Functional dissection of prenatal drug effects on baby brain and behavioral development.

Abstract

Prenatal drug exposure (PDE) is known to affect fetal brain development with documented long‐term consequences. Most studies of PDE effects on the brain are based on animal models. In this study, based on a large sample of 133 human neonates and leveraging a novel linear mixed‐effect model designed for intersubject variability analyses, we studied the effects of six prenatally exposed drugs (i.e., nicotine, alcohol, selective serotonin reuptake inhibitor, marijuana, cocaine, and opioids) on neonatal whole‐brain functional organization and compared them with five other critical nondrug variables (i.e., gestational age at birth/scan, sex, birth weight, and maternal depression). The behavioral implications were also examined. Magnitude‐wise, through summing across individual drug effects, our results highlighted ~5% of whole‐brain functional connections (FCs) affected by PDE, which was highly comparable with the combined effects of the five nond rug variables.

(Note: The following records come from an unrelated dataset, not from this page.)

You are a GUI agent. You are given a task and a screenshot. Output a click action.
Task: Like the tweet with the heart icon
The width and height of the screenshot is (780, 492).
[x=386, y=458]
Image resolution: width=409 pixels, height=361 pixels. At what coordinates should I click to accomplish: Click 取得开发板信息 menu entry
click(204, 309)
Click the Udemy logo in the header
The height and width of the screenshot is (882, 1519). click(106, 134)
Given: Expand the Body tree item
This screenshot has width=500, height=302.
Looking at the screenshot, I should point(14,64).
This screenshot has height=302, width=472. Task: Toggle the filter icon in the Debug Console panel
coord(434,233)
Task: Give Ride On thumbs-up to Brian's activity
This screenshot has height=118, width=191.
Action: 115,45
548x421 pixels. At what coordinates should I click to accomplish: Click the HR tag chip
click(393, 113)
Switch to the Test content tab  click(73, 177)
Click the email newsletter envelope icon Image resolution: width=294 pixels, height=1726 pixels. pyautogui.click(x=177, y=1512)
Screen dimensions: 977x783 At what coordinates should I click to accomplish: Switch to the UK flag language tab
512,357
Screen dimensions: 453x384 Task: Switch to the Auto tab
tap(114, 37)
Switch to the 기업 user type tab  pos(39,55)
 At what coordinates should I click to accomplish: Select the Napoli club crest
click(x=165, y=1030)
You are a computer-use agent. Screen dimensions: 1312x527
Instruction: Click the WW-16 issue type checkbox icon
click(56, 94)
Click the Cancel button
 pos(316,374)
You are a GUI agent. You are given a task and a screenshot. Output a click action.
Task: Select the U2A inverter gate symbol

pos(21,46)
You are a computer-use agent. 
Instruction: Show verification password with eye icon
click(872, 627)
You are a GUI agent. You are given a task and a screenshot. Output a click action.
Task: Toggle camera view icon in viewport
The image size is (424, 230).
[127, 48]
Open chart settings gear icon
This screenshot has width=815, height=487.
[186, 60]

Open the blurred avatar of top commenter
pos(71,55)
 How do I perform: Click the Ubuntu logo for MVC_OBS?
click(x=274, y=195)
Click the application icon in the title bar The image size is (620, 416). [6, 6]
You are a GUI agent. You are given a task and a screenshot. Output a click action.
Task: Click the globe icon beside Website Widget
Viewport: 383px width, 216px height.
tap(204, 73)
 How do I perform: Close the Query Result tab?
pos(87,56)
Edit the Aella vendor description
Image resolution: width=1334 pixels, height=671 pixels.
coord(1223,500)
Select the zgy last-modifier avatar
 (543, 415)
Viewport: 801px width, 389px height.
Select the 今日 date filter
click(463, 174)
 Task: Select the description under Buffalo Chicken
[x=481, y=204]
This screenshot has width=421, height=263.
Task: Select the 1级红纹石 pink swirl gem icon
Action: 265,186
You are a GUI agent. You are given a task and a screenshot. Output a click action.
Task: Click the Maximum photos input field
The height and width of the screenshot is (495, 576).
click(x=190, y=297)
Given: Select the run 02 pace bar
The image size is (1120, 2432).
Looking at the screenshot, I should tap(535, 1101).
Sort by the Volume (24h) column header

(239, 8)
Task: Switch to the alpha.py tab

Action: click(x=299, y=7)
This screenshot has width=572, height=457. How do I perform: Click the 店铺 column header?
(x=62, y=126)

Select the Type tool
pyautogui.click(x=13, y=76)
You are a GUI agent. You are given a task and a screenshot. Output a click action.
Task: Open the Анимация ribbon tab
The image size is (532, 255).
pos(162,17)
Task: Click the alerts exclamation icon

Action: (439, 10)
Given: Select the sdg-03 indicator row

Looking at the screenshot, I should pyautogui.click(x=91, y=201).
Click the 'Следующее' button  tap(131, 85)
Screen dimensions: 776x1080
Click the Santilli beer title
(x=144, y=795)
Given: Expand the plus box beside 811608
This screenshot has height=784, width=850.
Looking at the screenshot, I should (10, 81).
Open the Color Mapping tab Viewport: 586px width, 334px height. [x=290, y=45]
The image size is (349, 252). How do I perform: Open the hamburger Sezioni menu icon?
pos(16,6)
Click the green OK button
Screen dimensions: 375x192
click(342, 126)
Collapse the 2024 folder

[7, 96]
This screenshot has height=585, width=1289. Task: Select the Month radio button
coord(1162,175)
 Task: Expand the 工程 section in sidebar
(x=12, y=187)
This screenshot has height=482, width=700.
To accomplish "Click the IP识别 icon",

Spatially, the detected PDE effects featured drug‐specific patterns with a common bias in higher‐order brain regions/networks. Regarding brain–behavioral relationships, the detected connections showing significant drug effects also demonstrated significant correlations with 3‐month behavioral outcomes. Further mediation analyses supported a mediation role of the detected brain FCs between PDE status and cognitive/language outcomes. Our findings of widespread, and spatially biased PDE effect patterns coupled with significant behavioral implications may hopefully stimulate more human‐based studies into effects of PDE on long‐term developmental outcomes.